I think the bigger question is why you would think, after your affair, that your husband had any obligation of monogamy to you? Why is it that you only think the "point" of being married is broken when he has an affair after you do? The "point" of being married was broken by YOU when you had YOUR affair, and if he were to "cheat", he would just be behaving as a person who no longer owes a commitment of monogamy - which he doesn't because you broke that vow by cheating.

Also, how strange it is that you frame it is "why would I want to be with someone who would hurt me" - and yet, you hurt him with the infidelity. The real question is why would he continue to sleep with or be in any kind of relationship with someone who cheated on him - even if he was the worst husband, why would he want that for himself? no one
deserves to be cheated on even if they were a terrible husband.

You seem really to be pathologically unable to take responsibility for your actions and very narcissistically self-centered and with a lack of empathy.

This is the curious thing that cheaters don't understand - the marriage and the vow of monogamy is over the moment a cheater cheats. Your spouse owes you nothing if you cheat, least of all any kind of continued monogamy or honesty.


Because he loves me. I know it absolutely makes your blood boil that someone could make a mistake and still be loved when you don’t have that capacity for love and forgiveness.

If your marriage is about hurting each other back and forth like a tennis match that sounds terrible and guess what, I’m not interested in that for myself. Be mad.


Weird that your concept of being loved is that you should be able to hurt your partner, and he will accept that.

That is a very abusive concept - I should be able to hurt other people and if they love me, they will take it.

I loved my cheating husband deeply. I was shocked by his cheating, since we had an active sex life. I was even more shocked that when confronted, he said he loved me and begged me not to end the marriage, and yet he kept lying and cheating.

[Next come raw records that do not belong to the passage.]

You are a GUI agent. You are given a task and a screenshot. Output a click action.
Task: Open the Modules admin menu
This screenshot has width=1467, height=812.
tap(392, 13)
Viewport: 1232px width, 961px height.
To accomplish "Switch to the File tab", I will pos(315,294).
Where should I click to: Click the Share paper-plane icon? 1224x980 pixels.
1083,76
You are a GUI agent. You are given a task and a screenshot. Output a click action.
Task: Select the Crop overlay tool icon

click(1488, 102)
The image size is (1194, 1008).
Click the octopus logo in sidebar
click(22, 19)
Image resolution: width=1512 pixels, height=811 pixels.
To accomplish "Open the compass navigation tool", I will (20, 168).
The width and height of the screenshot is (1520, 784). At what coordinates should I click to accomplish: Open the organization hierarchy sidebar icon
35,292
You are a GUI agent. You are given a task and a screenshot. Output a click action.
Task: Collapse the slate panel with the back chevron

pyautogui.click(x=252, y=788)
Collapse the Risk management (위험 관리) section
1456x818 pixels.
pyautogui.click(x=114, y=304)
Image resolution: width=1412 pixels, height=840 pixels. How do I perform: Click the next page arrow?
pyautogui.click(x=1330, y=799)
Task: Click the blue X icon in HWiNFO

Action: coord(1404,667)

I didn't end my marriage because I wanted to hurt my husband. I loved my husband but I loved myself and my kids as much or more than h I loved him. I had the strength to put up boundaries to make sure that the kids and I could grow up in a loving, honest, safe home and that could only happen if I ended my relationship with the person I loved most but who also hurt me more deeply than anyone in my life and made my life unbearably unsafe and unstable.

I do have a capacity for love and forgiveness. I can have and demonstrate that capacity without continuing to endanger myself and my kids. Demonstrating my capacity for love and forgiveness doesn't require me to sacrifice myself, my safety or my desires.




I’m sorry that happened to you but I’m not your husband and my husband isn’t you. Relationships are complicated and sometimes people can find a way to get past hurt and forgive each other without getting “revenge.” There simply isn’t a path forward for my marriage if my husband stooped to “revenge cheating.” He has his own line as well I’m sure. It’s not really about who deserves what; at that point it would just be a relationship that had run its course. That happens. Sometimes life sucks like that.

You’re projecting your situation on total strangers to let out some of your impotent rage about your circumstances. This doesn’t make much difference in my life, but it seems unhealthy for you.


lololol!! so you were entitled to cheat and be forgiven; yet your husband cheating would be unforgivable and the end of the marriage?


After infidelity some people decide to repair the marriage in a real way, and won’t tolerate less than that. It’s not “unforgivable,” it’s just not a marriage anymore once you are having revenge affairs. That’s my opinion.

That doesn’t fit into the “martyr/victim that needs the betrayer to snivel for forgiveness permanently” paradigm that some of you mistake for “healing.” Oh well.